The 5ma phantom is pretty silly, but the overloading makes me wonder if there is problem with your particular unit or how it is being used.
To help track things down, can you give more info on your recording chain? Are you recording directly with the mm4220 using its internal CF recorder, or are you sending a signal to an external recorder? If the latter, what is the recorder and are you sending it an analog signal from the 4220's XLRs or are you sending a digital spdif signal?
I'm also confused by your description that the inputs of the MM4220 are clipping. First off, the 4220 is supposed to take a max input of +12dbu, which is a really hot signal. Second, if it is truly clipping on the inputs, changing the gain shouldn't have any effect on whether it clips or not.
A preamp or mixer like the 4220 can clip on either its inputs (meaning you are feeding it too hot of a signal) or it can clip on its outputs (meaning the input signal level is fine, but the mixer cannot output that hot of a signal after applying whatever internal gain you are using). If the clipping depends on the gain level, that sounds like output clipping to me, not input clipping.
Somewhat oddly, the 4220 is spec'd to accept a max signal of +12dbu (very hot for a mic, and pretty much impossible for a dynamic mic to clip -- you'd probably need sound levels in excess of 150db to accomplish this), and also is spec'd for a max output level of +12dbu.
It doesn't sound like you have an input clipping problem, but if you do, you definitely have a bad unit. If you are experiencing output clipping, can you tell what you are using for trim gain and master gain? You mention using the +48db base gain, but the 4220 adds onto that up to 12db of trim gain and up to 12db of master gain, for a maximum total of 72db of gain.
For the ensemble you're recording, it wouldn't surprise me at all if you a clipping the outputs if you are using +48db of base gain, plus 6-12db of trim gain, plus 6-12db of master gain.

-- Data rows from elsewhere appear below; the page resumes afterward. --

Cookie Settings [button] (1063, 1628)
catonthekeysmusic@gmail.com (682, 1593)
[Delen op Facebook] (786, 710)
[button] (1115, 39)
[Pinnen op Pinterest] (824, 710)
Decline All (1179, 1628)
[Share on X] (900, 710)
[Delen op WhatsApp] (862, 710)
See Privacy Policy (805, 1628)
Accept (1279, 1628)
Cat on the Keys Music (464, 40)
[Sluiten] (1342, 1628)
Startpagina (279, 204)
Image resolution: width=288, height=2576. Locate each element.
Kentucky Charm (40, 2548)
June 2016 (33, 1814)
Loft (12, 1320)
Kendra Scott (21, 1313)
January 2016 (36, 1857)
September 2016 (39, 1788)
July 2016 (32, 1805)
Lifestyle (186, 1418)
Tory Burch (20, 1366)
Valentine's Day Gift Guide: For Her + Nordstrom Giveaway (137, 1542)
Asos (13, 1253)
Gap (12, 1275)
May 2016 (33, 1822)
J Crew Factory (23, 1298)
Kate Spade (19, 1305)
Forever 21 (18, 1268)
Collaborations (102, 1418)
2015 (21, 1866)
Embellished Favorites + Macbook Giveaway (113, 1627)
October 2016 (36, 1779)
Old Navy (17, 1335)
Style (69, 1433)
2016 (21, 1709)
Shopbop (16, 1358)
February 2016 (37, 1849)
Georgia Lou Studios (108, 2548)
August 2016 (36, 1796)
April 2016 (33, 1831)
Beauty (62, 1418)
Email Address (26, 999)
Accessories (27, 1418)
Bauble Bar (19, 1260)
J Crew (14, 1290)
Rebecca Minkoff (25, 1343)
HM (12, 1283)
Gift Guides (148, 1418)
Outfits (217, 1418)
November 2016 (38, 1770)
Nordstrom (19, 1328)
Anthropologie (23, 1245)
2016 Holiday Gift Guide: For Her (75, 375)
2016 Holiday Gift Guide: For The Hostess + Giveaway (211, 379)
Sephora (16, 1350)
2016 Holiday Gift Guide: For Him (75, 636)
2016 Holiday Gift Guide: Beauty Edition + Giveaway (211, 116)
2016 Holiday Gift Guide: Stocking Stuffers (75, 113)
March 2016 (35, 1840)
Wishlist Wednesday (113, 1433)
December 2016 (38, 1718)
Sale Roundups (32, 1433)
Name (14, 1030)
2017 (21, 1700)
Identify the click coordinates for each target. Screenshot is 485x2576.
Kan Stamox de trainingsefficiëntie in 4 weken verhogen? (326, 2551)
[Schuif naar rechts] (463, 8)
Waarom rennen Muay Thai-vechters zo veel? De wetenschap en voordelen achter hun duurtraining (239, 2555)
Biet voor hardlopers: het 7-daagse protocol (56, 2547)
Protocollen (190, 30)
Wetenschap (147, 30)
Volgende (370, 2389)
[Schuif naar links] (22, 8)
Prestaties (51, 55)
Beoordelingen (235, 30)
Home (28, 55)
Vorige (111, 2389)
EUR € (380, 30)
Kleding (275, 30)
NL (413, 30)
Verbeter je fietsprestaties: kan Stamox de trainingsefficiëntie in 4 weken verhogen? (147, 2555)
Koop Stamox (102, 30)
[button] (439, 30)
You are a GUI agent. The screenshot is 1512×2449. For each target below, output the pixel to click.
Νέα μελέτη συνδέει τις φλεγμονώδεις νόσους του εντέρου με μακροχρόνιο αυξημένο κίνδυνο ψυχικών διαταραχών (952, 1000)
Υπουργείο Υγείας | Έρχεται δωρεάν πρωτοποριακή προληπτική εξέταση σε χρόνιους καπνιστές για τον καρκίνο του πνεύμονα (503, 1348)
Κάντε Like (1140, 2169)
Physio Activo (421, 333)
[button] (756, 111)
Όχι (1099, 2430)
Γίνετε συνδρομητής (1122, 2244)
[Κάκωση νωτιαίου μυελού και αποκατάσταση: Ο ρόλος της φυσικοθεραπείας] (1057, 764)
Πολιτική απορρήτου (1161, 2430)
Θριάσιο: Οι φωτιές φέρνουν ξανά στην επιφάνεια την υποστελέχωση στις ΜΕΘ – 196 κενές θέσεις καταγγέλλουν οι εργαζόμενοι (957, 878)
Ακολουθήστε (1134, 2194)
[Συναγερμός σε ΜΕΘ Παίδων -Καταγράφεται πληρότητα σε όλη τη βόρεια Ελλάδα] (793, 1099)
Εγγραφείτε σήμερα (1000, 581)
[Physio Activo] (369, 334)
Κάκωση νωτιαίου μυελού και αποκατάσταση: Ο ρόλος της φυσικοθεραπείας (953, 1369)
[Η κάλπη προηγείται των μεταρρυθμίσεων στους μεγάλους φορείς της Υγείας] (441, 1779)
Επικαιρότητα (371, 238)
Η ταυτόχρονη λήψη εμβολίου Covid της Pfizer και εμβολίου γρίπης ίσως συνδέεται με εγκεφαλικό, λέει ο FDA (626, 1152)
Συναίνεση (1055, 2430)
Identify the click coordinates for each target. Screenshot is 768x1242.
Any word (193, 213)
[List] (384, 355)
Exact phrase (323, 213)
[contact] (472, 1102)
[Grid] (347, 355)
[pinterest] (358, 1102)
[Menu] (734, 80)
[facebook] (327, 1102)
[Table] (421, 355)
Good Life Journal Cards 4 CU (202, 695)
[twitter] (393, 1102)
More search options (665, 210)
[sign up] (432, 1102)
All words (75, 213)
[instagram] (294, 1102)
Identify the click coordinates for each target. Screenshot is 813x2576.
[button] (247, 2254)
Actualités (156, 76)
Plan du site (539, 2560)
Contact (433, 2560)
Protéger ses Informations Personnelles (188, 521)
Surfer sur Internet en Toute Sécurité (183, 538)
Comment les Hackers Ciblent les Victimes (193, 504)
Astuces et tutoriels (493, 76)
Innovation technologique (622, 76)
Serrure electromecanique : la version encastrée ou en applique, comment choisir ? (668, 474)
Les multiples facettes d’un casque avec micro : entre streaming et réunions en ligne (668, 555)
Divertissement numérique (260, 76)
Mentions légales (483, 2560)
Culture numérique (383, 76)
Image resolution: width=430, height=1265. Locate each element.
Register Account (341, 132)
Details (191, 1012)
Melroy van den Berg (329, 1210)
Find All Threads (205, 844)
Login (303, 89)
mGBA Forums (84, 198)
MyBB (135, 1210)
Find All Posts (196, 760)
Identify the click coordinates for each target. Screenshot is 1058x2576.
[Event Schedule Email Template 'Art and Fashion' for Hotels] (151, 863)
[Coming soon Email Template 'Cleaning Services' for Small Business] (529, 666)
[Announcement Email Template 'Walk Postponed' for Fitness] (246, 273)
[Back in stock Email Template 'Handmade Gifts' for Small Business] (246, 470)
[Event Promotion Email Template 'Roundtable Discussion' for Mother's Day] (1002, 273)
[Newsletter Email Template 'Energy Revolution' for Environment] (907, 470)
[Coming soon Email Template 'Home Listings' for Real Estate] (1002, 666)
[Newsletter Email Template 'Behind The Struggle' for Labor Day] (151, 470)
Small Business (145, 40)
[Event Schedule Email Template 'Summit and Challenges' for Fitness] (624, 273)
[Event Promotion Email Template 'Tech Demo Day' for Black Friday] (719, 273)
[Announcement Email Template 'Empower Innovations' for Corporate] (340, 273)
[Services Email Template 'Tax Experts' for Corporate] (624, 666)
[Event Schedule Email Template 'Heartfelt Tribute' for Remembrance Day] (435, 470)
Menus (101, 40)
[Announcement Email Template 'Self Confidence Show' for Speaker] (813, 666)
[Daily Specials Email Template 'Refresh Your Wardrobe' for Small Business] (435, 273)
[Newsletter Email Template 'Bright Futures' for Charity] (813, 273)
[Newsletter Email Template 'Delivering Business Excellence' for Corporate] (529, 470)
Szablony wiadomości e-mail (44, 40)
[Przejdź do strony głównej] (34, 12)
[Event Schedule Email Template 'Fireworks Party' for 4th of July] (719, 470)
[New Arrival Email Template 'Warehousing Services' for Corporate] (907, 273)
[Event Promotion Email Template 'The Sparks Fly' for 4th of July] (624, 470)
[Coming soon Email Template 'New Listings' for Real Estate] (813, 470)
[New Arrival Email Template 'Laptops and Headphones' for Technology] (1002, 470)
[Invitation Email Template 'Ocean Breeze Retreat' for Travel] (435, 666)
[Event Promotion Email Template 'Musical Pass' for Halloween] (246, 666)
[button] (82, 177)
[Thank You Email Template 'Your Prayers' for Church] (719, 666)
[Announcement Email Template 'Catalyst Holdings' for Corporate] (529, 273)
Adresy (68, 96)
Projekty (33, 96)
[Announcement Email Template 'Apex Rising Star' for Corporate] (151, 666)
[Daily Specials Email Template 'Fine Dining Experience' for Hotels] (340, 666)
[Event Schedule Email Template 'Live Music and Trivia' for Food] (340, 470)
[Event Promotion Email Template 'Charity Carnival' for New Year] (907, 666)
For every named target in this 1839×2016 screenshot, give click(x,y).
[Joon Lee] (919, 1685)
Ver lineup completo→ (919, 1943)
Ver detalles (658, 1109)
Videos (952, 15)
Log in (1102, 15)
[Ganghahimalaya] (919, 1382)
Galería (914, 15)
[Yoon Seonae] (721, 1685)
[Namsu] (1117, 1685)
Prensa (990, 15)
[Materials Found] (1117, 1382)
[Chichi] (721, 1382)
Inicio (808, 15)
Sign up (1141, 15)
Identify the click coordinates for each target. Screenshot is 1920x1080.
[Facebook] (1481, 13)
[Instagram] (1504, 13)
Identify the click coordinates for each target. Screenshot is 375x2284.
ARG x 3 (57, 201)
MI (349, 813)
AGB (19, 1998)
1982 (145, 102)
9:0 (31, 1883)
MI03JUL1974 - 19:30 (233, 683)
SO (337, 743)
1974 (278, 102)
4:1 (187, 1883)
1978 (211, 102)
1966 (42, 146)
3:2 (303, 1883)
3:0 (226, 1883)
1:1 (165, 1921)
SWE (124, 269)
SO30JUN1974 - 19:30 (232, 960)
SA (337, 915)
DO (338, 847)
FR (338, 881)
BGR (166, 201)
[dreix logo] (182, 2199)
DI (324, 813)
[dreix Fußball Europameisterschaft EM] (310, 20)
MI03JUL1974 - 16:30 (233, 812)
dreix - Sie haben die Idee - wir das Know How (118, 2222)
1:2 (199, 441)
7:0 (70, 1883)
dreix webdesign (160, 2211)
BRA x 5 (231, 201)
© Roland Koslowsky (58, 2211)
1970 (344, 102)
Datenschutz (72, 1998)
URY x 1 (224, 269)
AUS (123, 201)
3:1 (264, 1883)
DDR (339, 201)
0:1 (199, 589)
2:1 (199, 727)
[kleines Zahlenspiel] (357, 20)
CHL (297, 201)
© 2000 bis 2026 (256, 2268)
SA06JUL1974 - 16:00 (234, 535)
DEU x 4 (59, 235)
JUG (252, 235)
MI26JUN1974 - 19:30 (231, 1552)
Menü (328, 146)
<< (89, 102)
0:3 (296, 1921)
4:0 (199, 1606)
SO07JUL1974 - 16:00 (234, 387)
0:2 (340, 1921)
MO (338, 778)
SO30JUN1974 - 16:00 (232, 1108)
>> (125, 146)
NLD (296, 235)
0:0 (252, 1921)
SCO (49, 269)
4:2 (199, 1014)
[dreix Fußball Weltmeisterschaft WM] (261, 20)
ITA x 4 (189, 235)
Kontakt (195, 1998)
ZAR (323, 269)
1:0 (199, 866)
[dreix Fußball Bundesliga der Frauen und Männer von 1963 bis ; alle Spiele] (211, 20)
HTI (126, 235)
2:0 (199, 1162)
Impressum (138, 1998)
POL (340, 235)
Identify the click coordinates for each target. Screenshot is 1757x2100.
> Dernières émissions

That could easily get above the max of +12dbu on the outputs, even using dynamic mics. For dynamic mics using the +48db setting, I don't think you'd want more than 3-6db of gain on each of the trim and master knobs. For condensers, I'd never set the base gain past the +24db setting.
I don't know if that helps or you tried all that, but I'd say that if you are having input clipping, you have a bum unit. And I wouldn't think you'd have output clipping if you keep the trim and master gain knobs at the +3db setting, but easily could if you go beyond +6db on those knobs if you're using the +48db setting.
Maybe that helps, but the 5ma max for phantom is still a pisser.